Take the line that contains "Госпиталь (329, 60)" in the data below and each line after it, through the last, and repeat them unchanged.
»»
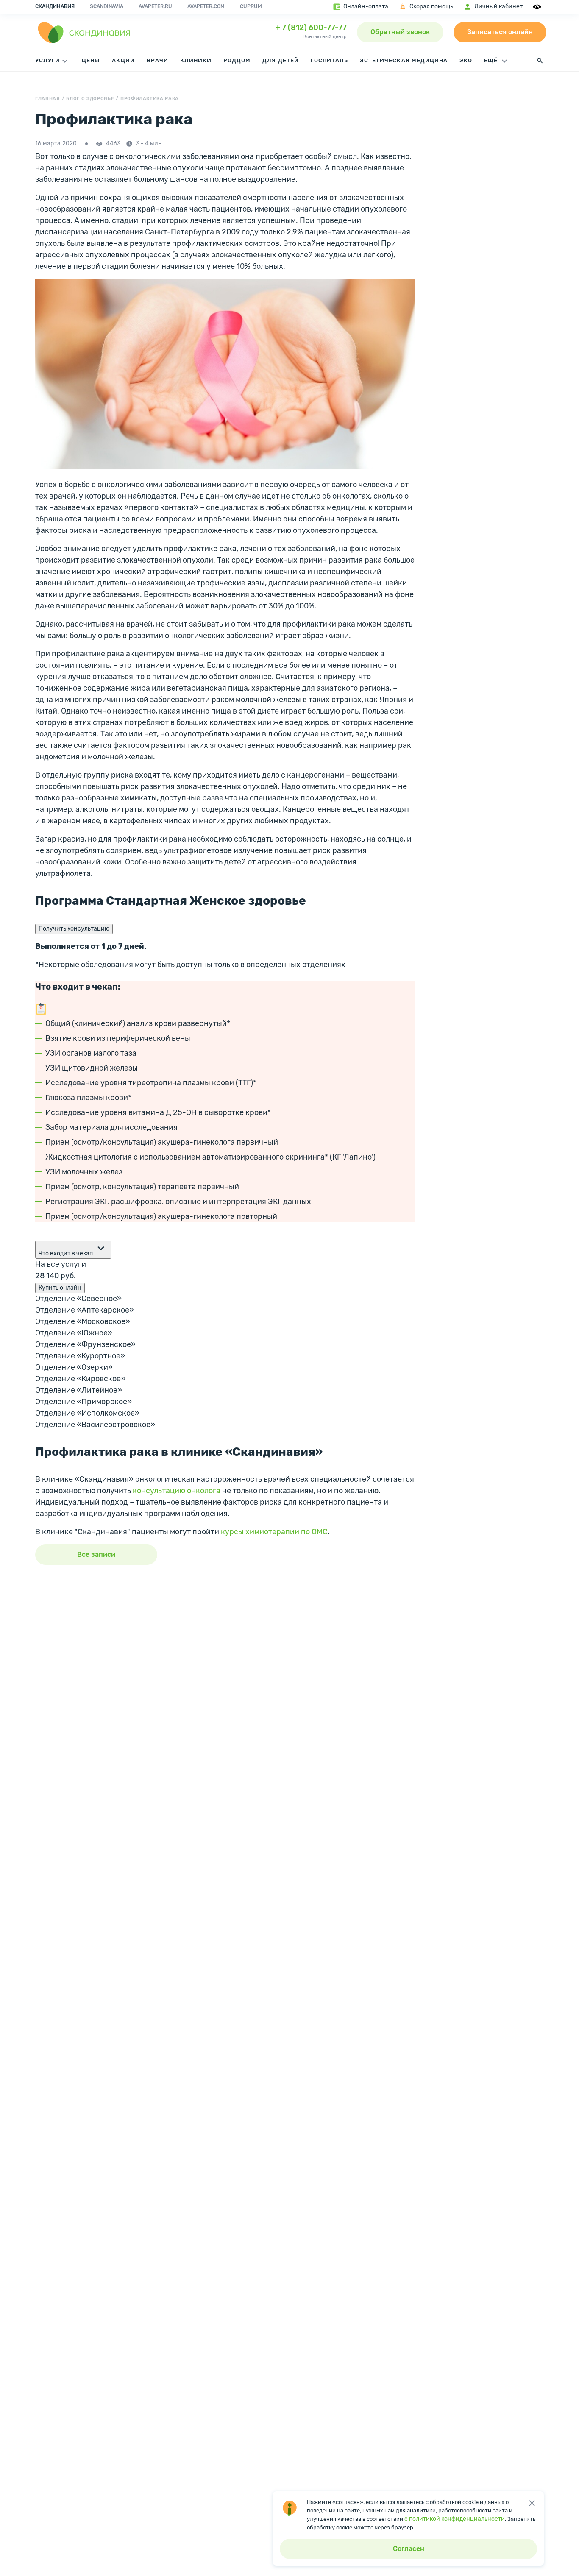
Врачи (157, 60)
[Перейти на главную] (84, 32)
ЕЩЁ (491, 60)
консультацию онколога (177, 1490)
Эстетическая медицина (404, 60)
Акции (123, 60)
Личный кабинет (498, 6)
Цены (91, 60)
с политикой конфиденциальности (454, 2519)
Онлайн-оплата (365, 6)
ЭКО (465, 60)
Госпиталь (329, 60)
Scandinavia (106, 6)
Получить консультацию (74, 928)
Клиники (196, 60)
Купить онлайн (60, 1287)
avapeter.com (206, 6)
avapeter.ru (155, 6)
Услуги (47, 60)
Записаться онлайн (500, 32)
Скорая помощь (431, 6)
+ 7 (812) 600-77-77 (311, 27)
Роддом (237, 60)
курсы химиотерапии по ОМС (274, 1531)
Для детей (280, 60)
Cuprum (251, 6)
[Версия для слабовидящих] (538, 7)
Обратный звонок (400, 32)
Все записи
««
▶ _Task solution_
Госпиталь (329, 60)
Scandinavia (106, 6)
Получить консультацию (74, 928)
Клиники (196, 60)
Купить онлайн (60, 1287)
avapeter.com (206, 6)
avapeter.ru (155, 6)
Услуги (47, 60)
Записаться онлайн (500, 32)
Скорая помощь (431, 6)
+ 7 (812) 600-77-77 (311, 27)
Роддом (237, 60)
курсы химиотерапии по ОМС (274, 1531)
Для детей (280, 60)
Cuprum (251, 6)
[Версия для слабовидящих] (538, 7)
Обратный звонок (400, 32)
Все записи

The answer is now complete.